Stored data
- Opening Delimiter -

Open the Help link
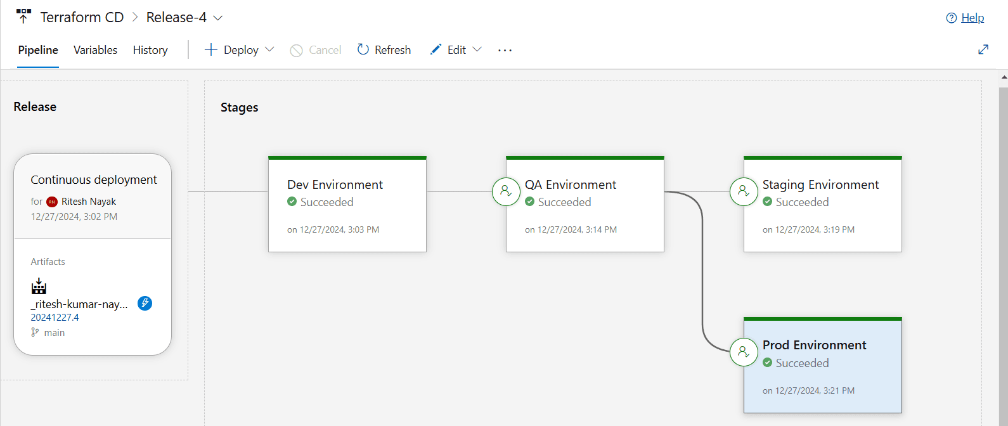Viewport: 1008px width, 426px height. [x=972, y=18]
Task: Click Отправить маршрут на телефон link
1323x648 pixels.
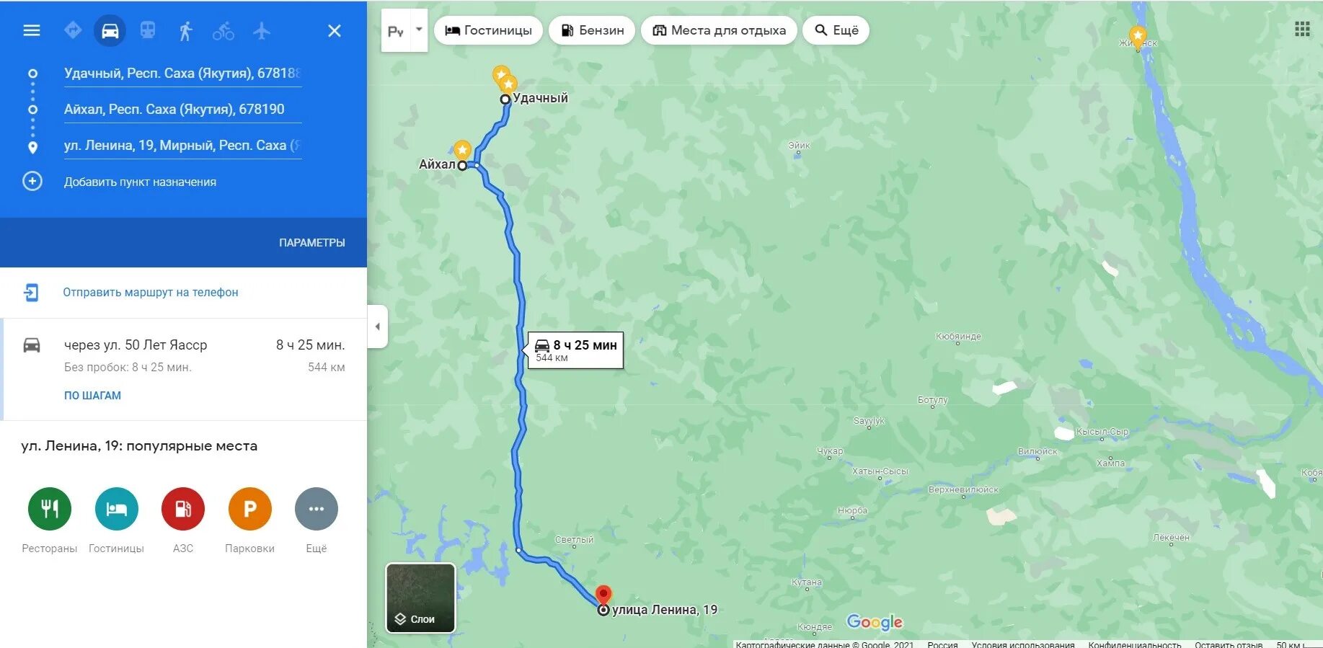Action: pos(151,292)
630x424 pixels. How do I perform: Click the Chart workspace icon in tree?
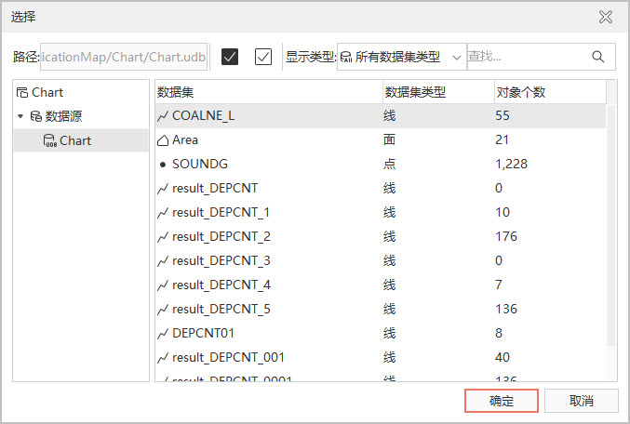(22, 93)
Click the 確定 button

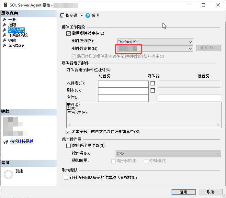click(183, 192)
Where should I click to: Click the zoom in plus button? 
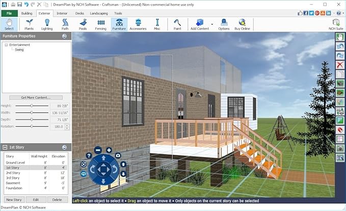click(x=109, y=150)
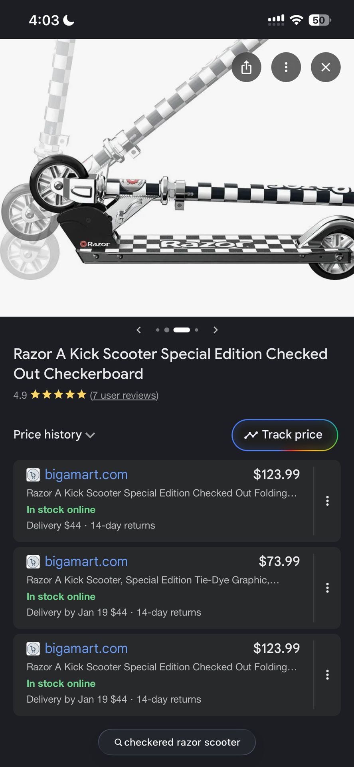Open more options for first $123.99 listing
This screenshot has height=767, width=354.
pos(327,501)
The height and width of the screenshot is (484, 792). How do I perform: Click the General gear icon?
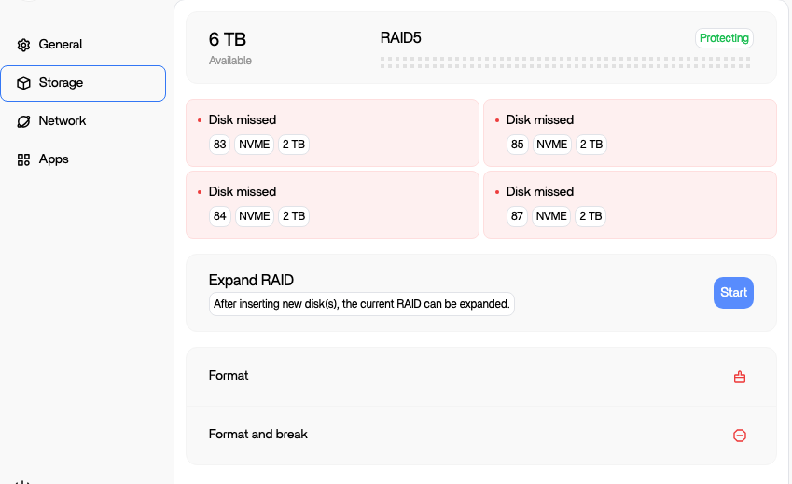pyautogui.click(x=23, y=45)
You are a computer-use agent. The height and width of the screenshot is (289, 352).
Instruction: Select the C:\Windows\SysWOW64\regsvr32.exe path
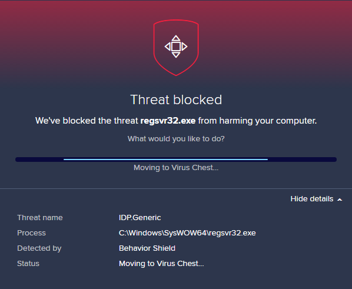click(187, 233)
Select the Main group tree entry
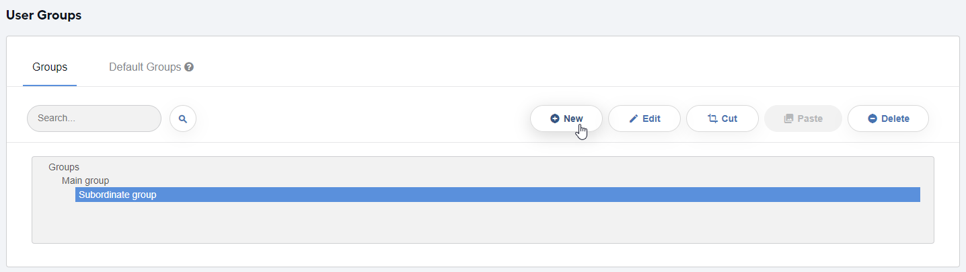This screenshot has height=272, width=966. tap(85, 180)
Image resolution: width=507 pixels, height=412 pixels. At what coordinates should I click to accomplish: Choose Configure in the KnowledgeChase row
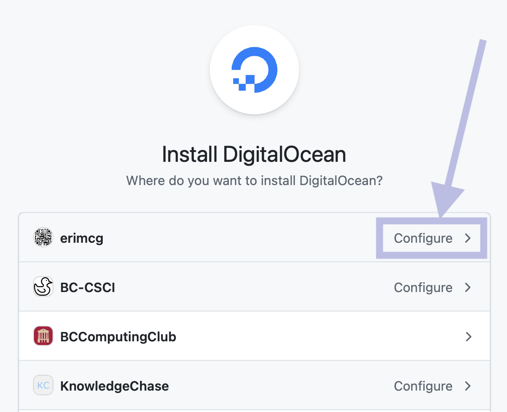click(x=423, y=386)
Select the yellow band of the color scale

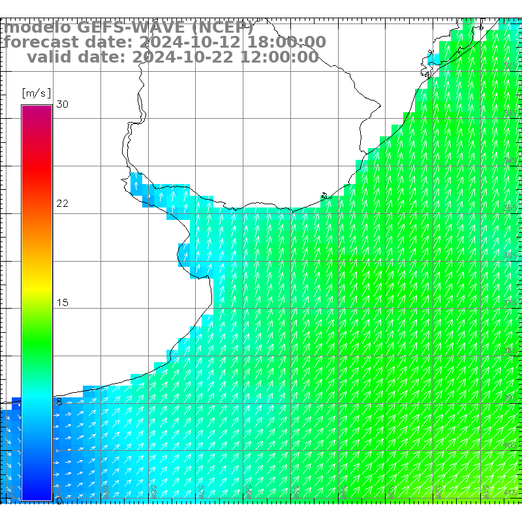coord(37,287)
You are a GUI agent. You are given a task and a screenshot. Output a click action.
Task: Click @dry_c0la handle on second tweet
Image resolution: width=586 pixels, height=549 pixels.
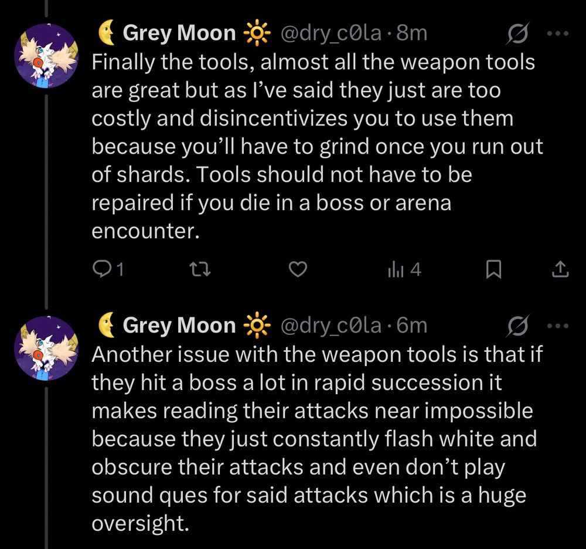pyautogui.click(x=332, y=324)
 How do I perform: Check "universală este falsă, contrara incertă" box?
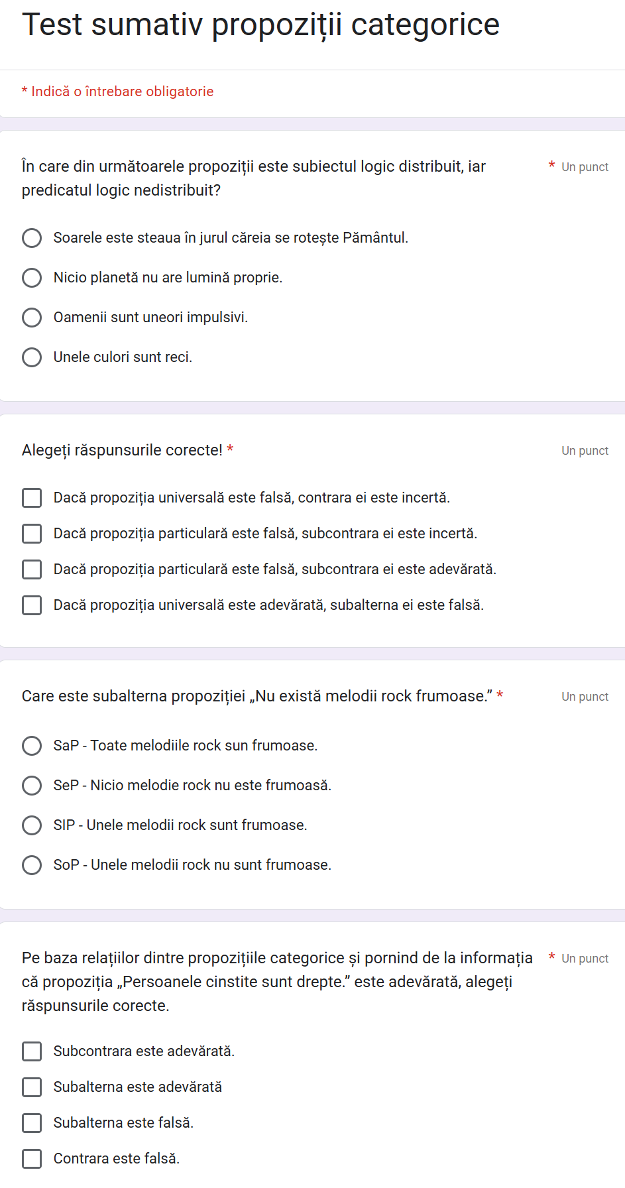[x=32, y=498]
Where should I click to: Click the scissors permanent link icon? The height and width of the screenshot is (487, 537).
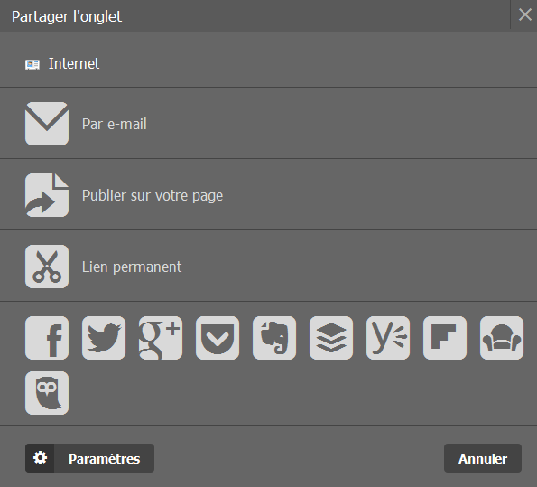point(47,267)
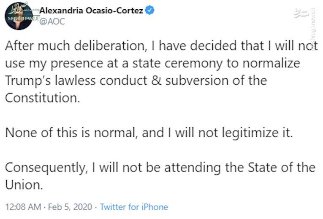323x219 pixels.
Task: Click the Mashregh logo watermark in the top corner
Action: click(x=301, y=13)
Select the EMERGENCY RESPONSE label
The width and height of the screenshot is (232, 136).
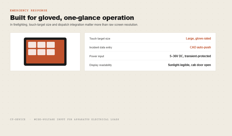29,10
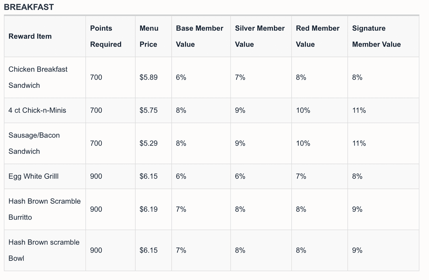Select the Points Required column header
Screen dimensions: 429x280
coord(106,36)
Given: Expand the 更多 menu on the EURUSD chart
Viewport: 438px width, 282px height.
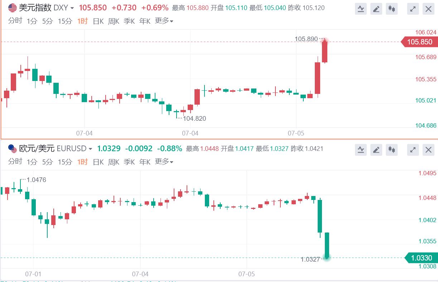Looking at the screenshot, I should tap(164, 162).
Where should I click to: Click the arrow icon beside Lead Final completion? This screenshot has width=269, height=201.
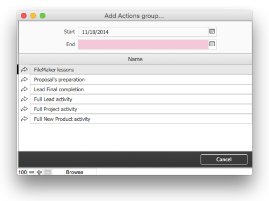coord(24,89)
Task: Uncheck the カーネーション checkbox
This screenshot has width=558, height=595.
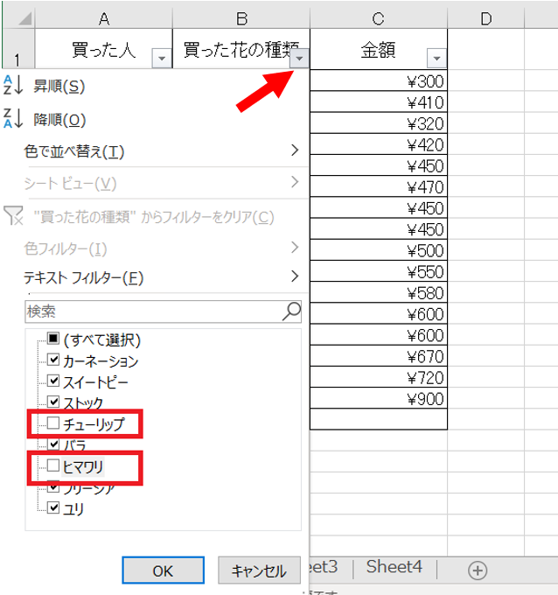Action: (53, 361)
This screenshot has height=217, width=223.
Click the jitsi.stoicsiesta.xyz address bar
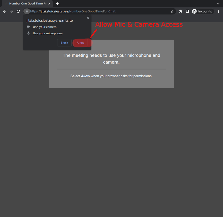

- Closing Delimiter -

■ **WHAT TO PRODUCE**
Where a line of the records above holds the word "agent", copy that line.

■ **YOUR SOLUTION**
You are a computer-use agent. The height and width of the screenshot is (289, 352).
You are a GUI agent. You are given a task and a screenshot. Output a click action.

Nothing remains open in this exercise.